8話『一の王』後編



 皇子は昔から父王と対立が激しかった。

 父は「国」とは王だと言い。皇子は国とは国民だと掲げた。


 父は言う。

 国民は家畜だ。

 搾取して、搾取して、徹底的に絞り取ってから壊れるまで使え。

 結果、人が苦しもうが、嘆こうが、沢山の人間が命を落とそうが、構わない。余の為に死んだのだ、誇りに思え。


 だが、父王は同時に言う。

 多くは殺してはならない。

 アレはただ畜生ではない。家畜だと言う事を忘れるな。

 我々の血肉が何で造られていくか、ソレは忘れるな。


 父の言葉が理解出来なかった。

 

 皇子は思う。

 畜生は畜生だ。

 今は支配者に怯え、従順を装っているが、牙を向かないとは限らない。

 結果、誰が最初に犠牲になるか、馬鹿でもわかる。


 皇子は何時か家畜たちが自分に牙をむくことが何よりも恐ろしくて堪らなくて。 

 だから、家畜から愛玩動物へと格を上げて、畜生たちに笑みを浮かべるのだ。


    ◇ 


 高層ビル、その最上階の豪華なパーティ。

 皇子ジョセフが主催する皇族貴族のパーティ。


 煌びやかな内装に、高級ブランドのスーツにドレス。

 贅沢な料理に、ワインが並ぶ中で、ブランド物のスーツに身を包んだ男は爽やかな笑みを湛えて楽しんでいた。


 歳は30代後半。

 オールバックにした銀の髪、父譲りの緑の瞳。

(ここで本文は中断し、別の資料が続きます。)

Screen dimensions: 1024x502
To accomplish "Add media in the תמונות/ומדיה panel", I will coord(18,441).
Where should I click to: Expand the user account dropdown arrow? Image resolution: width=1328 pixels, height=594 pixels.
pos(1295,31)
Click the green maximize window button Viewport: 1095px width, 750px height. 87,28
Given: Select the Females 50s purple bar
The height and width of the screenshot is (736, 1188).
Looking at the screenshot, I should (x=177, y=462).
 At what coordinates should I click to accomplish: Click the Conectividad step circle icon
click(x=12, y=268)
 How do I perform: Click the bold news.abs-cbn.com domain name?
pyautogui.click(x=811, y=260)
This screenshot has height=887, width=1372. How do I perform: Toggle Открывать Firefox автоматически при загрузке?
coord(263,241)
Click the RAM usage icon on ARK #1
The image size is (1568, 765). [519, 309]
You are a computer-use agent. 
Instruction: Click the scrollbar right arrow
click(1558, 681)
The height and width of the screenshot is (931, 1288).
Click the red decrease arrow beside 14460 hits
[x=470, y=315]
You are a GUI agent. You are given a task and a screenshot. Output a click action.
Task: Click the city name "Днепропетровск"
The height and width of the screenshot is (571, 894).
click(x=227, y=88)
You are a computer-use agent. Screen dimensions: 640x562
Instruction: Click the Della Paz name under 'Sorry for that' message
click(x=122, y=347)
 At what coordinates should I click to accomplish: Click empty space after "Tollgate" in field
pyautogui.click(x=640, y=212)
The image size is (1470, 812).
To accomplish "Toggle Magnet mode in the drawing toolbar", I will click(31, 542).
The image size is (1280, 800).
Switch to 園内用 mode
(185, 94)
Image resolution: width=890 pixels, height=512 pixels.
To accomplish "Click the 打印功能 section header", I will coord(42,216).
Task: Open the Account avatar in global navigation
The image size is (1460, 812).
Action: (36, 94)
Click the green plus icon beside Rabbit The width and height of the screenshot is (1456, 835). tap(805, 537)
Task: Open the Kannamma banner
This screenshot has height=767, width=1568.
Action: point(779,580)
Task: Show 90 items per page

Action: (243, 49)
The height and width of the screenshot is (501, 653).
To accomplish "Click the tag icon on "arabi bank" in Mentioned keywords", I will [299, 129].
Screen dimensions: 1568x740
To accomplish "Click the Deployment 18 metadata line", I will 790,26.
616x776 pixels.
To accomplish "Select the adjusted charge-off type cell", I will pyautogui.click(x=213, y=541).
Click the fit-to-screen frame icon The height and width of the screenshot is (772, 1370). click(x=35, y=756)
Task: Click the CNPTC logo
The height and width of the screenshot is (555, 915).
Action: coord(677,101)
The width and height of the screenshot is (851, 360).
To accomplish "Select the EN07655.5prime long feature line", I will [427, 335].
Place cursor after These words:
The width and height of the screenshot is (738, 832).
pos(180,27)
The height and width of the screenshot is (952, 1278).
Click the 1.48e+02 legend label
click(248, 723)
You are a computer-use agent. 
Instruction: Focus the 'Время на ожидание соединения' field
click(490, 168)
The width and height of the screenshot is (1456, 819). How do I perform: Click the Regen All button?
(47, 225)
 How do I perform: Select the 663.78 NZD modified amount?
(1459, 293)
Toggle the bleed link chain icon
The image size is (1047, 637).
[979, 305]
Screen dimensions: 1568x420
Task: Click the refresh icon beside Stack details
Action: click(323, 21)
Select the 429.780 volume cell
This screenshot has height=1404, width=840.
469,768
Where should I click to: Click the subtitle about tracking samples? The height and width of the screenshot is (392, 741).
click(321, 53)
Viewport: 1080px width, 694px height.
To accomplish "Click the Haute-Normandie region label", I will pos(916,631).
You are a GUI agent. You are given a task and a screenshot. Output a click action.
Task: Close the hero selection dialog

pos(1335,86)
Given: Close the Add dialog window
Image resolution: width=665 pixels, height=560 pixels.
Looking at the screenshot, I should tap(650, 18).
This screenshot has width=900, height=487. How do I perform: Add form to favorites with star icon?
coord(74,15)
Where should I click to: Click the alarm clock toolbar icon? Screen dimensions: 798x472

名をジョセフ。

 皇帝が定めた『ゲーム』に置いて『一の王』の称号を与えられた男。

 ただ今は口元に、満足げな笑みを湛えて彼はこの瞬間を楽しむ。


 自分の周りに居るのは、自分を支持する『国』の貴族や投資家たち。

 褒めて褒めて、自分を褒めちぎってくれる、最高な友人と、綺麗で美しい愛人たち。

 それと、自分を守ってくれている『組織』の護衛と。自分と同じ顔をした友人であり、影武者の男が一人。


 彼らは皆、ジョセフの支持者だ。彼を王にすべく立ち上がってくれた猛者たちだ。

 『ゲーム』の為に集めた、選りすぐりの頼れる仲間達。

 自分をあっさり見限り王位継承権を剥奪した、父王と分からず屋の側近たちとは大違い。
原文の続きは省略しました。